We are currently using single-coils in floating differential mode in the Six Pack Project. The coils are connected to the + and – inputs of the differential amplifier without any direct path to ground. This configuration is inherently noise canceling. Should we be using double coils in humbucking configuration instead to get even better noise cancellation?
Humbuckers are far from perfect. To get good CMRR (Common Mode Rejection Ratio —the ability of a device to reject the common-mode noise), you need to have good matching of the coils and that is very difficult to achieve. The tolerance can go as high as 10%-20%. Differential Op Amps, on the other hand, have very good CMRR. The CMRR is limited by the matching of the resistors and you can get matched 1% or even laser-trimmed 0.1% resistors. For the subsequent tests (below), I use 1% matched resistors.
The FFT graphs below were taken from the Fender Stratocaster, the Gibson Les Paul and the Hex Pickup, while the strings are damped, to reveal the noise floor. In these tests, the Fender Stratocaster and the Gibson Les Paul go single-ended through the high-impedance input of the audio interface (as intended) while the hex pickup goes through the balanced input (again as intended) making sure that the gain of both inputs are properly calibrated at the same level prior to testing using a reference signal (1Khz sine). I am touching the bridge or strings of the Strat and LP to keep the noise down, but the hex pickup is left alone “no hands”.
The first graph is the noisy single coil. The nasty peaks are the 60 Hz harmonics and there are some bad EMI starting from 3 kHz as well (the shop where we tested is quite a noisy environment).
The second graph is the Les Paul. It is a lot better than the Stratocaster of course, but it is not perfect. The noise is still very present.
The third graph is the hex pickup using the LME49726 Op Amp with input noise specified as 15 nV/√Hz at 1kHz (6.9 nV/√Hz at 100kHz). You can see how silent it is compared to the first two. There’s still the 60 Hz and its harmonics but the levels are vanishingly low. EMI is totally obliterated (what you see there is the self noise of the Op Amp which increases with frequency — I can see that same noise with the inputs shorted).

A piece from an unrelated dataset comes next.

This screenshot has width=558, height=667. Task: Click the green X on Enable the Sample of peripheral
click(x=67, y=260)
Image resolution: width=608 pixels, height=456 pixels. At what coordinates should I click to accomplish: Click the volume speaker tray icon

Will the use of double coils make it even better? Perhaps. It may well be that the noise we see in the humbucker graph is mostly from the wiring since Les Pauls have single-ended outputs and this article on Balanced Guitar Wiring shows that balanced wiring on a standard electric guitar can give a lot of improvement.
I could certainly try to find out, but I am already quite happy with the noise level of the current design and a double coil design (either side-by-side or stacked) will complicate the design. Are there alternatives? One easy idea is to take advantage of the multiple coils and have the coils alternate from north-south pole orientation, clockwise winding for the 1st, 3rd and 5th coils and south-north pole orientation, counterclockwise winding for the 2nd, 4th and 6th coils. That way, the sum of the pickup outputs will cancel some more of the noise the same way humbuckers do.

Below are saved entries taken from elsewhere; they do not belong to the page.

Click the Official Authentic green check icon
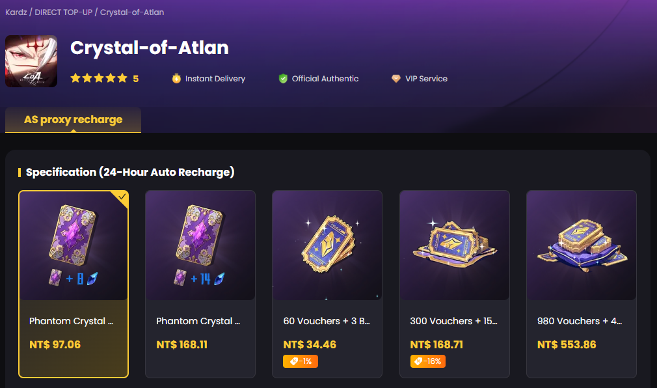Viewport: 657px width, 388px height. [x=282, y=78]
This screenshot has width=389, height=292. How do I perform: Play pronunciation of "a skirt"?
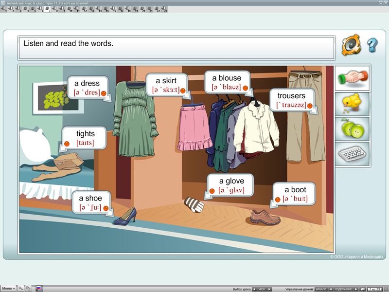pos(183,91)
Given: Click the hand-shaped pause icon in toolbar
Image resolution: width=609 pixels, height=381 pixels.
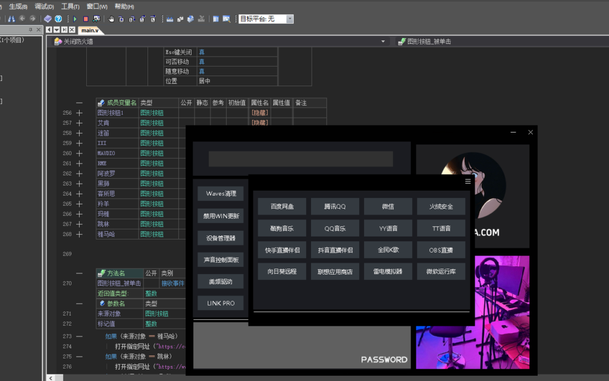Looking at the screenshot, I should [112, 18].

Another cool idea is to wire the pickup in a bifilar coil configuration where two coils are wound at the same time (from two magnet-wire spools). The center tap connects to the start of one coil with the end of the other. The center tap is then connected to ground (or for single supplies, a voltage reference halfway between V+ and ground). The two coils, now in series, then connect to + and – inputs of the differential amplifier. What’s really neat about the bifilar coil is that the coils are always perfectly matched! The opposing fields are always perfectly balanced since the magnet-wire pairs are always in close proximity, and you always end up with the exact number of turns.
It turns out that both ideas above can be implemented. We’ll see how it goes…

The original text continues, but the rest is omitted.